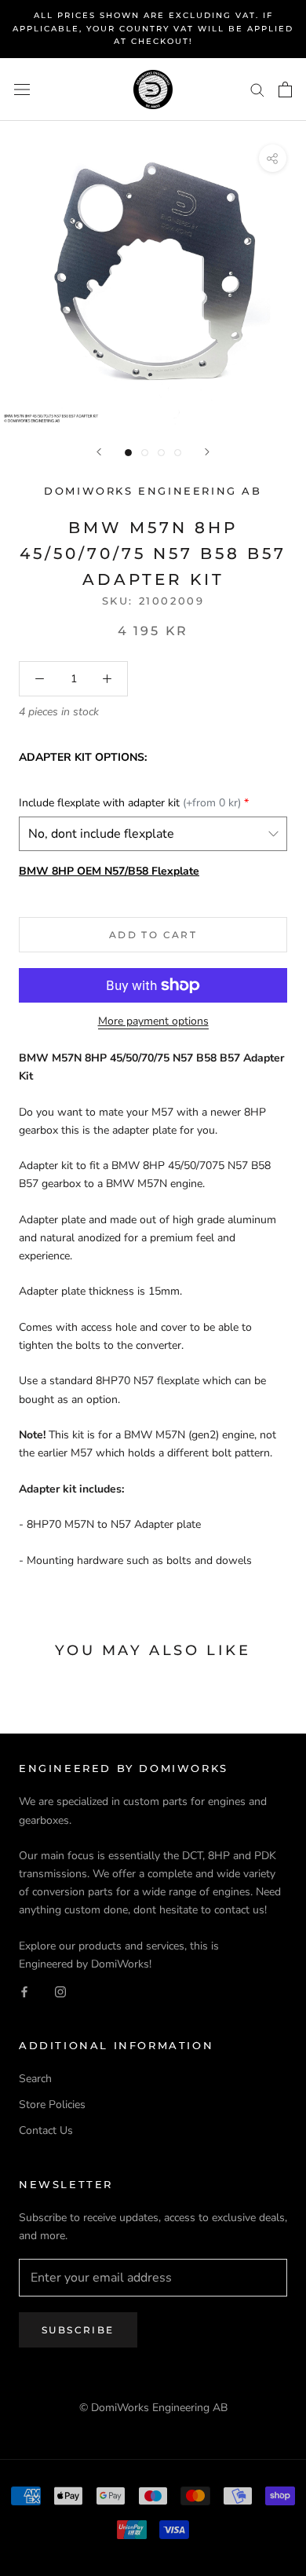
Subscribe (78, 2330)
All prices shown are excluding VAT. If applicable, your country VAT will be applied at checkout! (153, 28)
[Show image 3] (161, 452)
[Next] (207, 451)
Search (35, 2078)
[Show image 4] (177, 452)
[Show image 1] (128, 452)
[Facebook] (24, 1991)
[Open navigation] (22, 89)
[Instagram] (60, 1991)
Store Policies (52, 2104)
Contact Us (46, 2130)
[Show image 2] (144, 452)
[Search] (257, 89)
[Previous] (99, 451)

= Work request =
With all pictures left out, please transcribe exactly the lines from the start of the material through the line with "[Search] (257, 89)".

= Response =
Subscribe (78, 2330)
All prices shown are excluding VAT. If applicable, your country VAT will be applied at checkout! (153, 28)
[Show image 3] (161, 452)
[Next] (207, 451)
Search (35, 2078)
[Show image 4] (177, 452)
[Show image 1] (128, 452)
[Facebook] (24, 1991)
[Open navigation] (22, 89)
[Instagram] (60, 1991)
Store Policies (52, 2104)
Contact Us (46, 2130)
[Show image 2] (144, 452)
[Search] (257, 89)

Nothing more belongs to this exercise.